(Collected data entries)

Start of Block

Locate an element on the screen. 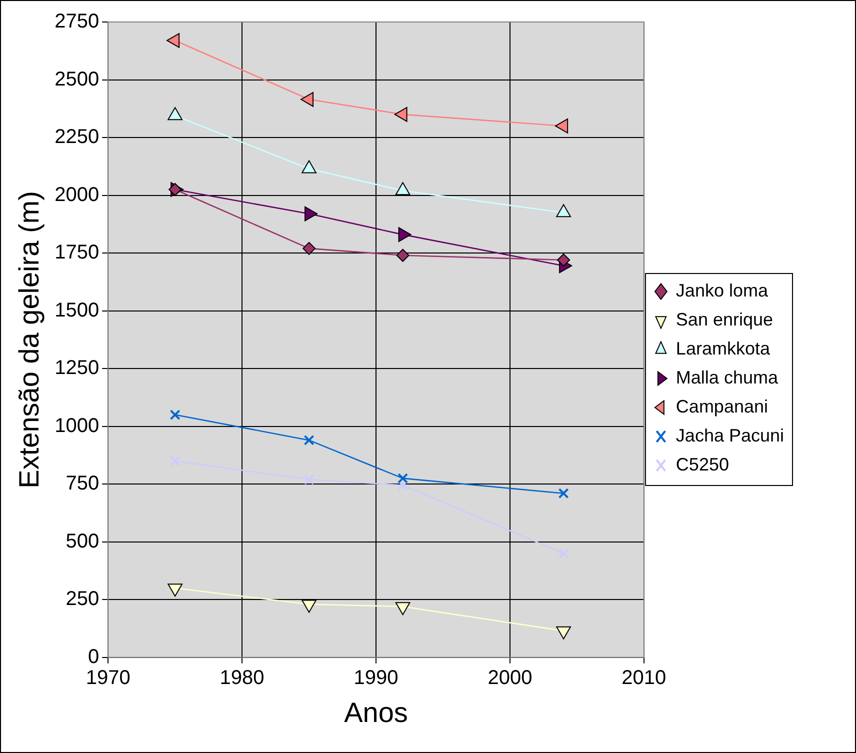 Image resolution: width=856 pixels, height=753 pixels. legend-label: C5250 is located at coordinates (702, 464).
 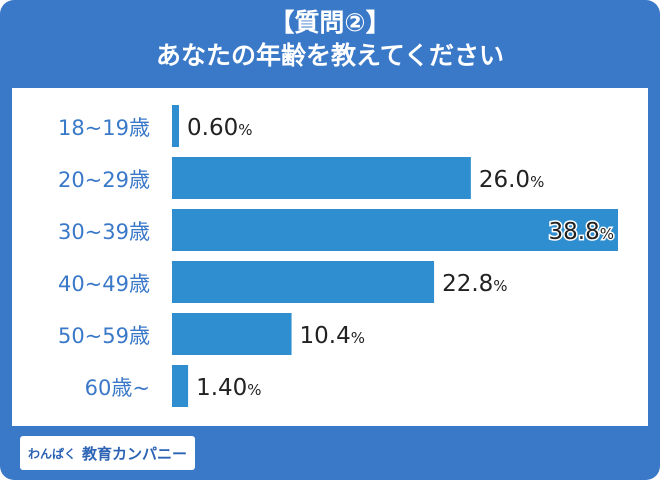 What do you see at coordinates (512, 180) in the screenshot?
I see `value-label: 26.0%` at bounding box center [512, 180].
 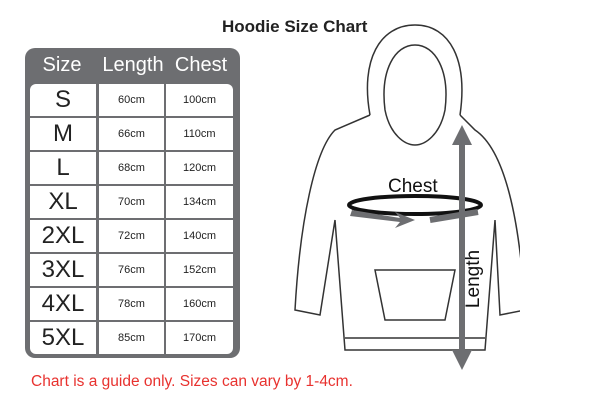 I want to click on cell-length: 78cm, so click(x=132, y=304).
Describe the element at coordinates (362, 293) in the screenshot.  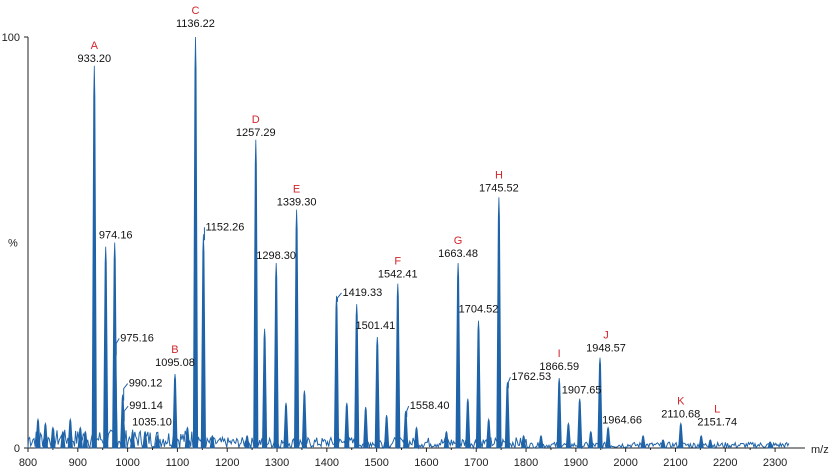
I see `peak-mz-label: 1419.33` at that location.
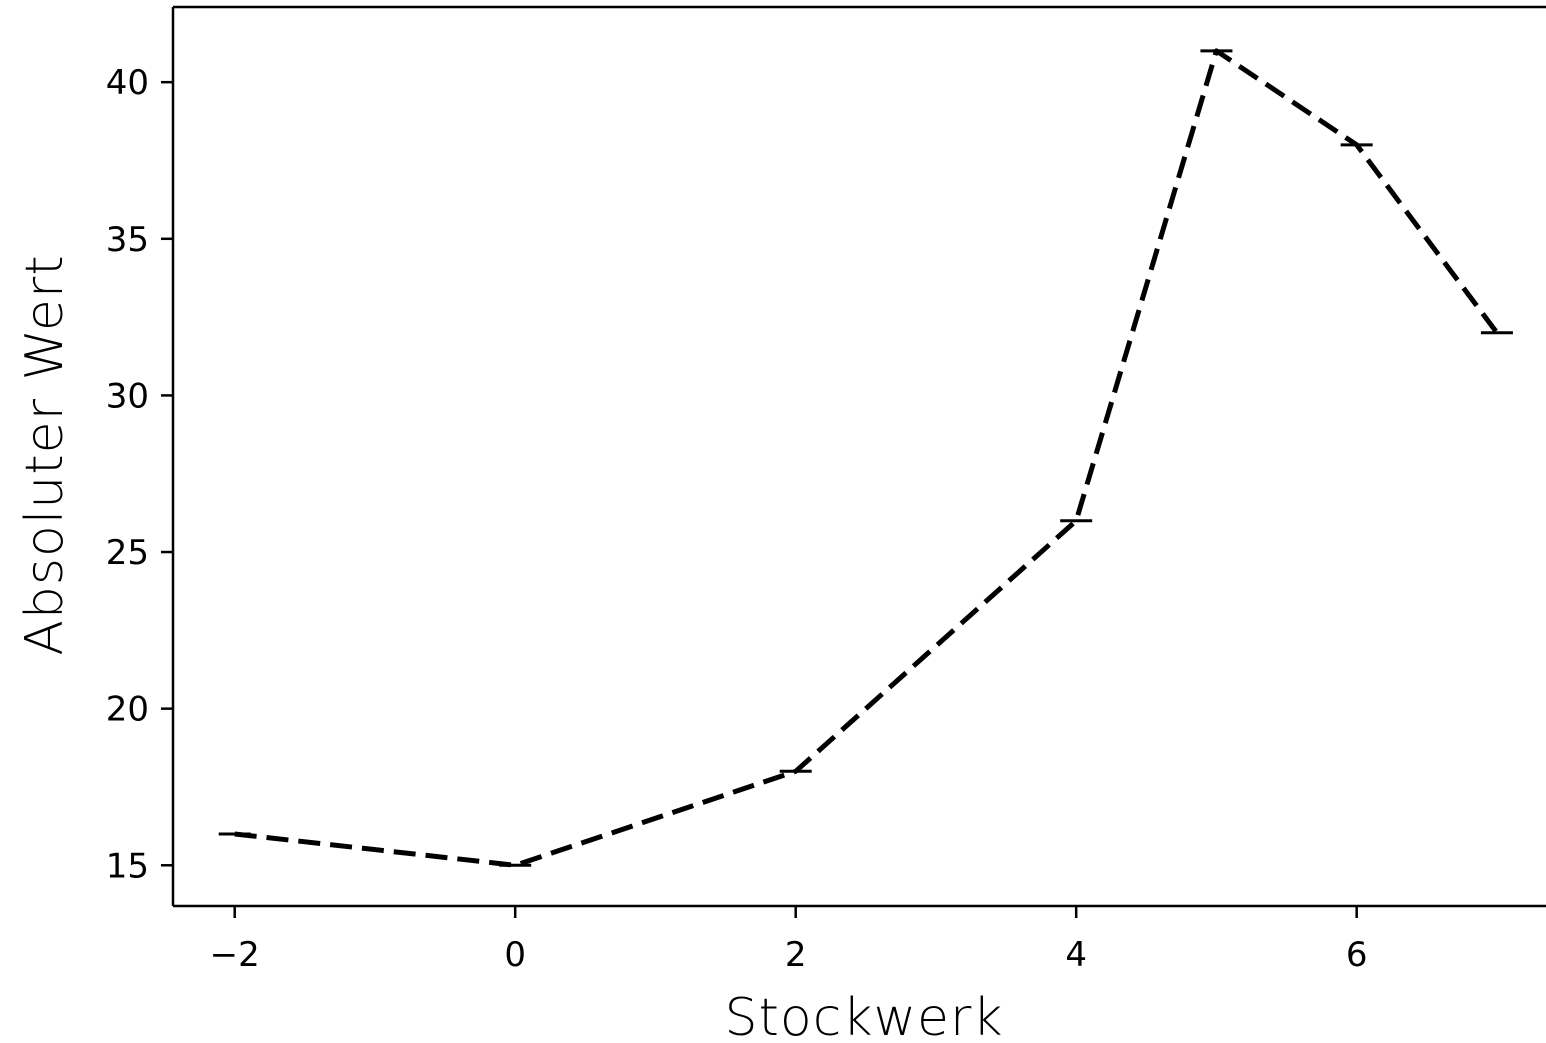  What do you see at coordinates (128, 240) in the screenshot?
I see `y-tick-label: 35` at bounding box center [128, 240].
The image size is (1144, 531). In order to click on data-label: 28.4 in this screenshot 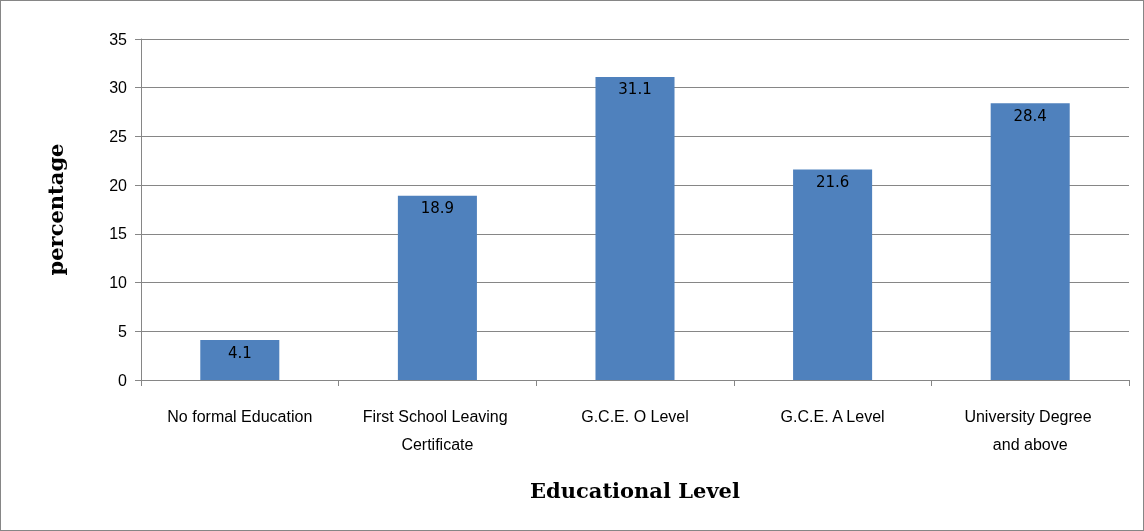, I will do `click(1030, 116)`.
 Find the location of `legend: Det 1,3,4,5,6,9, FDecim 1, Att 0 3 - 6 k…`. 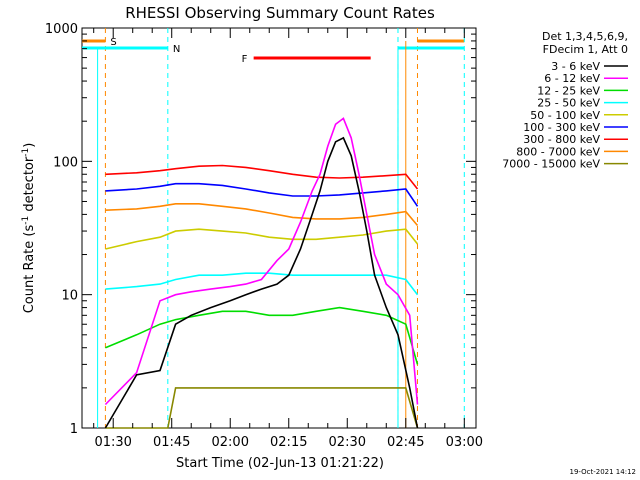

End of Block

**REQUIREMENT:** Copy the listing from the line containing "What do you see at coordinates (512, 180)" through the line containing "center [128, 240].", leaving out the pictures.

**ANSWER BOX:**
  What do you see at coordinates (512, 180) in the screenshot?
I see `value-label: 26.0%` at bounding box center [512, 180].
  I want to click on cell-length: 78cm, so click(x=132, y=304).
Describe the element at coordinates (362, 293) in the screenshot.  
I see `peak-mz-label: 1419.33` at that location.
  What do you see at coordinates (128, 240) in the screenshot?
I see `y-tick-label: 35` at bounding box center [128, 240].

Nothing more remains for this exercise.